» Tugas Wajib
(A) Tuliskan kembali bagian kutipan halaman yang dimulai dengan "PEREMPUAN sering disebut" dan berlanjut hingga "di panggung festival.", lalu tukar "selembar kertas" dengan "secarik kertas".
(B) Ringkaslah paragraf dalam kutipan halaman yang diawali kata "Termasuk ketika anggota" menjadi satu kalimat yang lebih pendek tanpa menghilangkan fakta utamanya.
(C) Menurut kutipan halaman, berapa jumlah perempuan yang tinggal di bantaran Sungai Ciliwung?

» Kutipan Halaman

___

1.001 Curhat Perempuan Bantaran Ciliwung

MI
10/12/2016 09:45
1.001 Curhat Perempuan Bantaran Ciliwung
(MI/Panca Syurkani)

PEREMPUAN sering disebut lebih mengandalkan perasaan dan sukar menyampaikan apa yang dirasakan. Akan tetapi, tidak demikian halnya dengan 823 perempuan yang tinggal di bantaran Sungai Ciliwung. Mereka berani mengungkapkan isi hati selama bertahun-tahun tinggal di wilayah kumuh tersebut.

Termasuk ketika anggota Sekolah Perempuan tersebut menghadiri Festival Budaya Perempuan di Gelanggang Remaja Jakarta Timur, Kamis (8/12). Tujuh orang yang menjadi perwakilan mereka bahkan berani mengungkapkan keluhan yang mereka goreskan dengan tinta di selembar kertas dan membacakannya di panggung festival.

___

» Butir Tersedia
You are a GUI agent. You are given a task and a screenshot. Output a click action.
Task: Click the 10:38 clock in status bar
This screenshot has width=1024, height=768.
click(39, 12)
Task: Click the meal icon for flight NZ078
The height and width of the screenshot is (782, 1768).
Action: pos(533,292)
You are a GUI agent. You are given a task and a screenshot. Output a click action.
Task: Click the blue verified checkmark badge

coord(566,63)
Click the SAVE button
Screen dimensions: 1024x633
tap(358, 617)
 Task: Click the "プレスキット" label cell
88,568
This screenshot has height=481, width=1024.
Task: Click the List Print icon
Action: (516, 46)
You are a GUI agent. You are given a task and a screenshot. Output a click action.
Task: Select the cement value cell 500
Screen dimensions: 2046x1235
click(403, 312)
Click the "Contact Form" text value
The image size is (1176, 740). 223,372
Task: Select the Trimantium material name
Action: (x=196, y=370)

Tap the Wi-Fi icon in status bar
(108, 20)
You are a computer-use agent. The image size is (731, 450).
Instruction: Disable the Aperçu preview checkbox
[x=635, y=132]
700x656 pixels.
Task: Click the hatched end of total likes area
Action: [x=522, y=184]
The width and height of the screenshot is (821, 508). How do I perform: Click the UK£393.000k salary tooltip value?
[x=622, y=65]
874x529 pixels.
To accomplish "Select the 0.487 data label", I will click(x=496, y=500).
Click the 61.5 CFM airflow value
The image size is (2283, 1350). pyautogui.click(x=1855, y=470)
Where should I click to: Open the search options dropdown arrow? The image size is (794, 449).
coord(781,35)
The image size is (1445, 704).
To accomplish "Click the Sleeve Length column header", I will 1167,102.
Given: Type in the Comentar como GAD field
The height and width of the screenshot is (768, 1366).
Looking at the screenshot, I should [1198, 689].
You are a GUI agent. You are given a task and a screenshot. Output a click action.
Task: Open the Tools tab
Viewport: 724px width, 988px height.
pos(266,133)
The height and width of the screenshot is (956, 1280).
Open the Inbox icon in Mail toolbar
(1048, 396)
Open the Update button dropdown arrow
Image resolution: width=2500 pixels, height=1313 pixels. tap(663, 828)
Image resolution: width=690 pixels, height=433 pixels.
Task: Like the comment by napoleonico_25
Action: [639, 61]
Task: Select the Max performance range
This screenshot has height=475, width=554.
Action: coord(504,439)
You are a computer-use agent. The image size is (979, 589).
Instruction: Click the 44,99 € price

___

» Jawaban Lengkap
(A)
PEREMPUAN sering disebut lebih mengandalkan perasaan dan sukar menyampaikan apa yang dirasakan. Akan tetapi, tidak demikian halnya dengan 823 perempuan yang tinggal di bantaran Sungai Ciliwung. Mereka berani mengungkapkan isi hati selama bertahun-tahun tinggal di wilayah kumuh tersebut.

Termasuk ketika anggota Sekolah Perempuan tersebut menghadiri Festival Budaya Perempuan di Gelanggang Remaja Jakarta Timur, Kamis (8/12). Tujuh orang yang menjadi perwakilan mereka bahkan berani mengungkapkan keluhan yang mereka goreskan dengan tinta di secarik kertas dan membacakannya di panggung festival.

(B) Tujuh perwakilan anggota Sekolah Perempuan membacakan keluhan yang mereka tulis dengan tinta di selembar kertas di panggung Festival Budaya Perempuan, Gelanggang Remaja Jakarta Timur, pada Kamis (8/12).

(C) 823 perempuan.